Adam et Bishop échangèrent un regard.
— Est-ce qu’on ne devrait pas lui demander si elle est d’accord pour le faire ? insista Bishop.
Non, parce qu’elle va accepter. Mais Deacon savait que Bishop avait raison.
— Très bien. Je lui poserai la question, d’accord ?
Il se leva d’un bond, sentant qu’il avait besoin d’agir pour rester en éveil.
— Scarlett, tu nous conduiras chez Jeremy ? Je profiterai du voyage pour ronfler un peu.
En passant près du siège d’Adam, il hésita, conscient que, s’ils continuaient à camper sur leurs positions respectives, ils ne pourraient pas fonctionner en équipe.
— Merci, glissa-t-il à son cousin.
— Je pense toujours que tu es cinglé, marmonna Adam. Mais Dani m’a dit que je devais te faire confiance.
Deacon ne fut absolument pas étonné d’apprendre que Dani et Adam avaient parlé de lui entre eux. En réalité, il accueillit la nouvelle comme un soulagement.

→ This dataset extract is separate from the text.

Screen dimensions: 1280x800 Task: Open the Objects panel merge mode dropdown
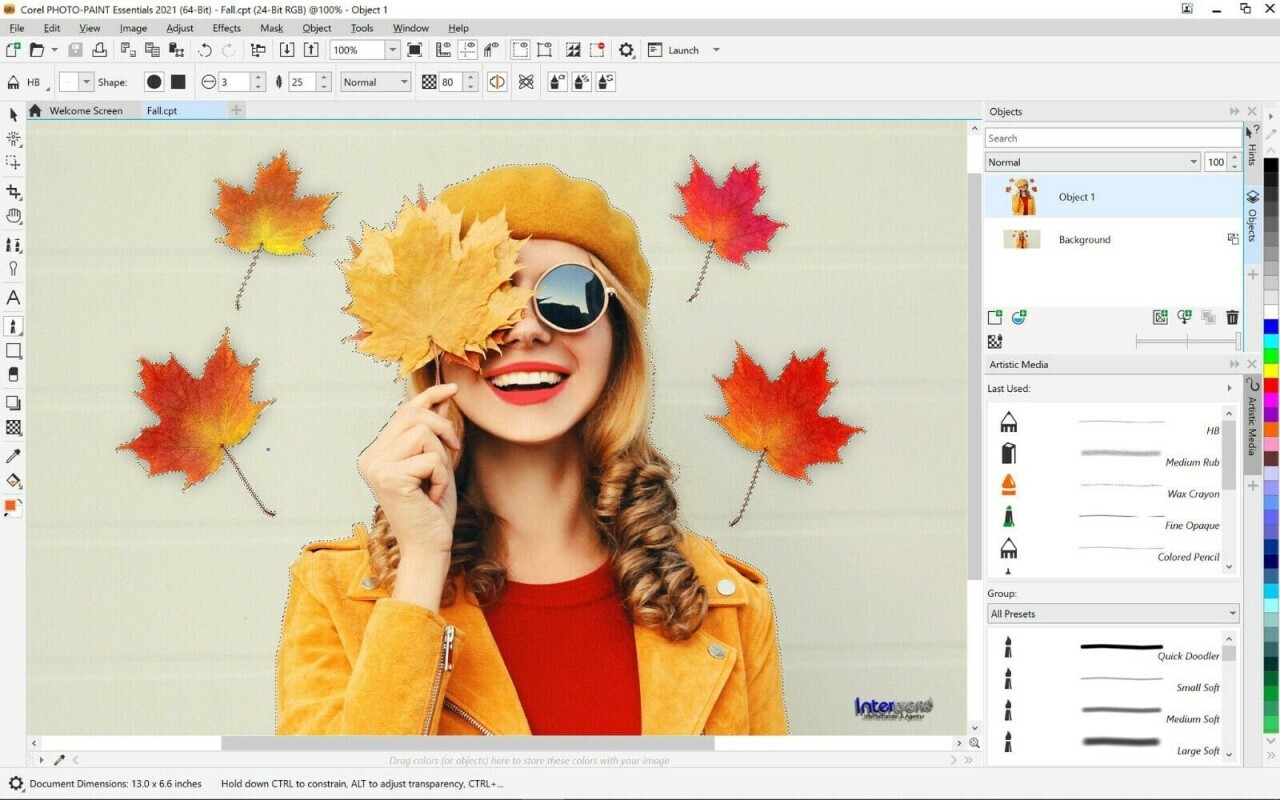point(1193,162)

— Tu pourrais passer voir Greg, plus tard.
Adam haussa les sourcils, manifestement inquiet.
— Il a vraiment de gros ennuis ?
— Enormes. Il est chez moi, pour l’instant. Il avait peur d’inquiéter encore plus Tammy. D’ailleurs, elle aussi serait contente de te voir. Bon. Scarlett, allons rendre visite à oncle Jeremy.